American International Group on Smartkarma

Analyst coverage on American International Group (AIG) by Baptista Research on Smartkarma reveals a bullish sentiment towards the company’s performance. In one report titled “American International Group (AIG): What Has Been Their Path to Value Creation Post-Financial Crisis? – Major Drivers,” it is highlighted that AIG showed significant improvements in the first quarter of 2024. The company’s Chairman and CEO, Peter Zaffino, noted a steady growth with a 9% year-on-year increase in adjusted after-tax income, reaching $1.2 billion.

Another report by Baptista Research discusses how American Airlines Group is strengthening its footprint in Latin America and beyond. Despite reporting an adjusted net loss of $226 million for the first quarter of 2024, the company achieved record-high revenues of $12.6 billion. Analysts remain positive about American Airlines’ prospects, citing robust business travel demand, especially from small and medium-sized enterprises.


A look at American International Group Smart Scores

FactorScoreMagnitude
Value4
Dividend3
Growth5
Resilience3
Momentum3
OVERALL SMART SCORE3.6

Smart Score is a compound score for the Company indicating its overall outlook. It is derived by taking an equally weighted average of underlying Factor scores computed by Smartkarma

With Smartkarma Smart Scores indicating a positive long-term outlook for American International Group, investors may find reassurance in the company’s strong growth prospects, resilience, and value. AIG scored high in growth, emphasizing its potential for expanding its business operations and increasing revenue over time. Furthermore, its robust value score suggests that the company’s current stock price may be undervalued, presenting an opportunity for investors seeking stocks with solid fundamentals. While exhibiting resilience and steady momentum, American International Group seems well-positioned to navigate market challenges and sustain its performance in the future.

American International Group, Inc., a renowned international insurance provider, caters to a diverse range of customers, including commercial entities, institutions, and individuals. Offering a variety of insurance products like property-casualty insurance, life insurance, and retirement services, AIG has established itself as a prominent player in the insurance industry. With favorable Smart Scores across various factors, including growth and value, American International Group appears to have a promising outlook, reflecting its strengths in key areas crucial for long-term success in the market.

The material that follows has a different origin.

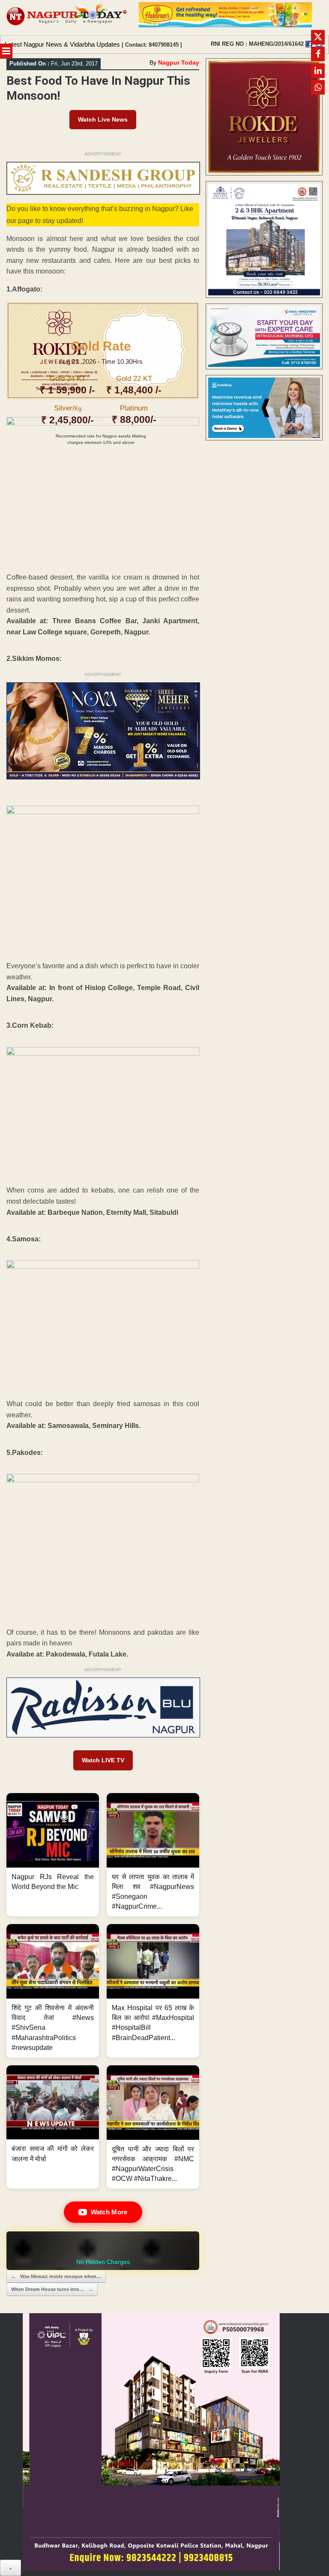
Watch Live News (103, 119)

Disclaimer: This article by Smartkarma is general in nature and based on historical data and analyst forecasts only using an unbiased methodology and our articles are not intended to be financial advice. It does not constitute a recommendation to buy or sell any stock, and does not take account of your objectives, or your financial situation. Note that our articles may not factor in the latest price-sensitive company announcements or qualitative material.
While all reasonable care has been taken in the preparation, Smartkarma makes no assurance about the accuracy of any generated data or content. All content is indicative only and should be independently checked for accuracy and confirmed before use. Smartkarma accepts no responsibility for any loss or damage caused as a result of any inaccuracy or error within the Lab online tools or generated data.